Cult of Domesticity
The Culture of Domesticity (often shortened to Cult of Domesticity[1]) or Cult of True Womanhood[a] is a term used by historians to describe what they consider to have been a prevailing value system among the upper and middle classes during the 19th Century in the United States[2] and the United Kingdom. This value system emphasized new ideas of femininity, the woman's role within the home and the dynamics of work and family. "True women", according to this idea, were supposed to possess four cardinal virtues: piety, purity, domesticity, and submissiveness. The idea revolved around the woman being the center of the family; she was considered "the light of the home".[3][4]

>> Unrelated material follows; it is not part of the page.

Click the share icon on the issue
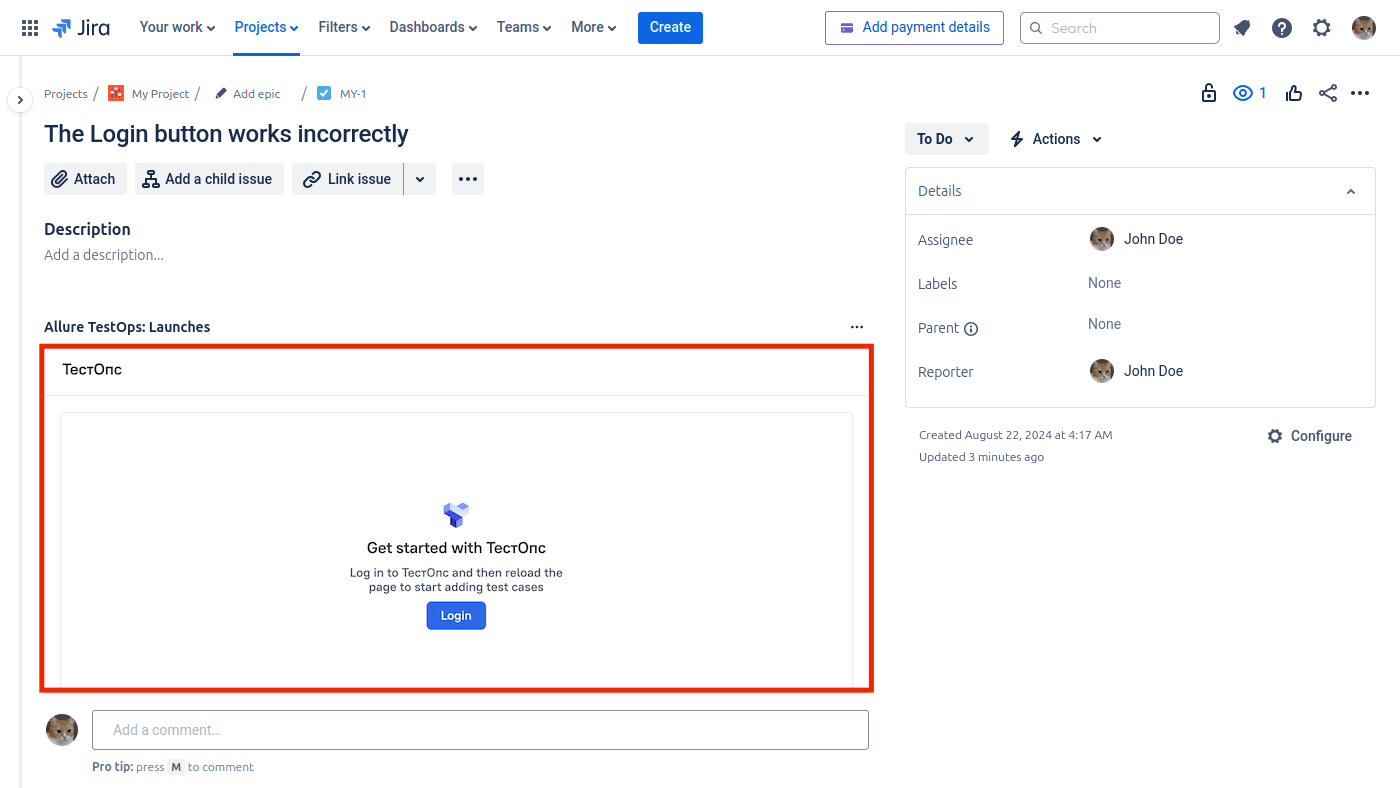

The women and men who most actively promoted these standards were generally white and Protestant; the most prominent of them lived in New England and the Northeastern United States.[5] Although all women were supposed to emulate this ideal of femininity, black, working class, and immigrant women were often excluded from the definition of "true women" because of social prejudice.[6][7][8][9]
Since the idea was first advanced by Barbara Welter in 1966, many historians have argued that the subject is far more complex and nuanced than terms such as "Cult of Domesticity" or "True Womanhood" suggest, and that the roles played by and expected of women within the middle-class, 19th-Century context were quite varied and often contradictory; for example, it has been argued that much of what has been considered as anti-feminist in the past, in fact, helped lead to feminism.[10]
Virtues
Part of the separate spheres ideology, the "Cult of Domesticity" identified the home as women's "proper sphere".[12] Women were supposed to inhabit the private sphere, running the household and production of food (including servants), rearing the children, and taking care of the husband.[13][14] According to Barbara Welter (1966), "True Women" were to hold and practice the four cardinal virtues:[3]

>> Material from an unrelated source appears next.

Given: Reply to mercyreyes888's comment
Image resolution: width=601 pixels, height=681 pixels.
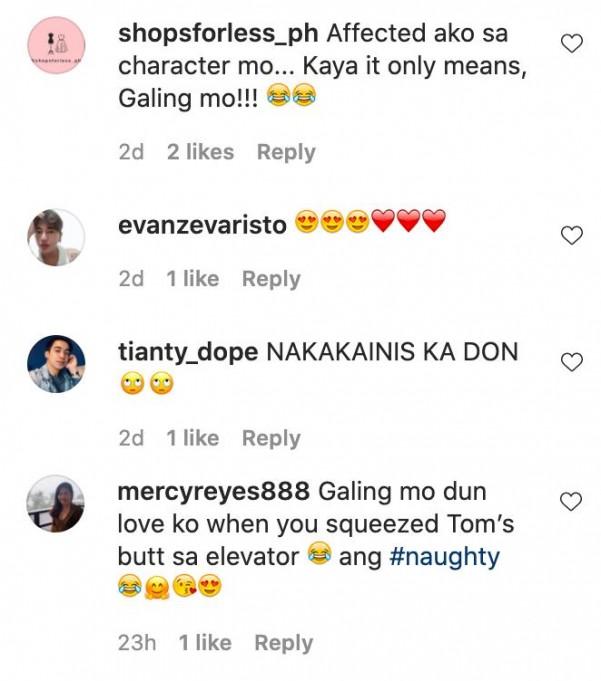Looking at the screenshot, I should [284, 643].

- Piety – Religion was valued because—unlike intellectual pursuits—it did not take a woman away from her "proper sphere," the home, and because it controlled women's longings.
- Purity – Virginity, a woman's greatest treasure, must not be lost until her marriage night, and a married woman had to remain committed only to her husband.
- Submission – True women were required to be as submissive and obedient "as little children" because men were regarded as women's superiors "by God's appointment".
- Domesticity – A woman's proper place was in the home and her role as a wife was to create a refuge for her husband and children. Cooking, needlework, making beds, and tending flowers were considered naturally feminine activities, whereas reading anything other than religious biographies was discouraged.
According to Welter, an ideal True Woman was "frail", too mentally and physically weak to leave her home. The care of her home supposedly made her feminine, and she depended on men to protect her within the shelter of it.[15] Wilma Mankiller agrees, claiming that a "True Woman" was expected to be delicate, soft, and weak. She should not engage in strenuous physical activity that would damage her “much more delicate nervous system."[16]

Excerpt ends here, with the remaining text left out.